Because there’s no modularity: writing probability models is still like using unstructured assembly.

Having written a handful of probabilistic programs, I don’t think there’s no modularity at all. You can still abstract a complex stochastic process behind a function. I think it’s more that certain tasks are necessarily antimodular, eg doing conditional inference can introduce unexpected dependencies between modules, see d-separation [0].

[0] https://www.andrew.cmu.edu/user/scheines/tutor/d-sep.html

Well, as part of the probabilistic programming community, I can at least report that inference programming and model synthesis are problems we're actively working on!
Ok but we agree. There’s a surface modularity in terms of syntax but anything introducing nonlinear covariance among variables is a death sentence absent reparametrization. The latter strategy is often formulaic and could be automated but the antimodularity remains
Modelling uncertainty is definitely a useful tool to have, but I'm not sure why the author expects there to be a "scientific" (a.k.a. mechanistic) way of doing it.

In normal programming, there's no fool-proof formula for picking the best data structure or the best algorithm. If there were, we could just write one program to write all other programs and be done with it!

I’m definitely not advocating for an automated way of building these models, for the reasons you point out. Instead, I’m saying more that probabilistic models are not taught in a way that we can easily map our knowledge structures onto them, so I’m advocating for more explicit guidance in that process.
Isn’t the whole point of a compiler to automatically build models from input? I get your point about need for a design guideline though.
Philosophically, one could consider model formulation to be a way the author encodes prior beliefs about the system into the model.
> In the general-purpose programming context, imagine if you could give examples of a program output (domain data) along with a skeleton of a program (source file with incomplete parts) and ask a system to fill in the holes.

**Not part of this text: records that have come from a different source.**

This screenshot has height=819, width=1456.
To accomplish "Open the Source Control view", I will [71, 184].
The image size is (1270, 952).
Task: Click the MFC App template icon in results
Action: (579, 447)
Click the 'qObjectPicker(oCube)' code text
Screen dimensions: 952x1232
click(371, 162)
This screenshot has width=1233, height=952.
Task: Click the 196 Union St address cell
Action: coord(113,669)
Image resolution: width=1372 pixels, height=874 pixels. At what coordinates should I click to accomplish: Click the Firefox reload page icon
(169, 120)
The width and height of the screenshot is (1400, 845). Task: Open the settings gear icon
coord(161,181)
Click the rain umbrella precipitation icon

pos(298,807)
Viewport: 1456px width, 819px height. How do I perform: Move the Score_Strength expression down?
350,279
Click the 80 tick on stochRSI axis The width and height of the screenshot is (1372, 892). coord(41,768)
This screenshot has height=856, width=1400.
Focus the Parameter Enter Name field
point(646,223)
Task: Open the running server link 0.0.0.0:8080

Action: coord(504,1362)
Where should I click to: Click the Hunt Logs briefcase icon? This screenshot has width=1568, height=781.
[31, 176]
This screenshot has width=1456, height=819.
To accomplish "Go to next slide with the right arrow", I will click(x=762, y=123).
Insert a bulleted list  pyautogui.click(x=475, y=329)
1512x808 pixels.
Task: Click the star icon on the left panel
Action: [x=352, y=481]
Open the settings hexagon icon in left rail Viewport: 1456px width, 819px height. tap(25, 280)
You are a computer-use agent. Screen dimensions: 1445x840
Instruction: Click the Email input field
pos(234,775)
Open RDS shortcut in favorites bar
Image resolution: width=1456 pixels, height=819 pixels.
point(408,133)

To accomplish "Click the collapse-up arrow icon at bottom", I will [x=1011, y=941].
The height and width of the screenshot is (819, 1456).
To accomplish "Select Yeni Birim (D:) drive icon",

This part reminds me of some of capabilities of the Idris compiler [1]. In an Idris program you can leave "holes" to stand in for incomplete parts of a program [2], and the compiler can infer various bits of code from types and holes. In a demo of the in-progress Idris 2 compiler [3], Edwin Brady refers to it as a "lab assistant" and shows it writing a whole function when given a function type.

[1] http://docs.idris-lang.org/en/latest/tutorial/interactive.ht...

[2] http://docs.idris-lang.org/en/latest/tutorial/typesfuns.html...

[3] https://www.youtube.com/watch?v=mOtKD7ml0NU

If you look at kernel code for many flavors of Linux you'll see annotations that hint at which branches of code are more likely.

Similarly, many JIT compilers create statistics on the fly already; for instance these are used to better predict which branches are most likely to occur and thus be prefetched.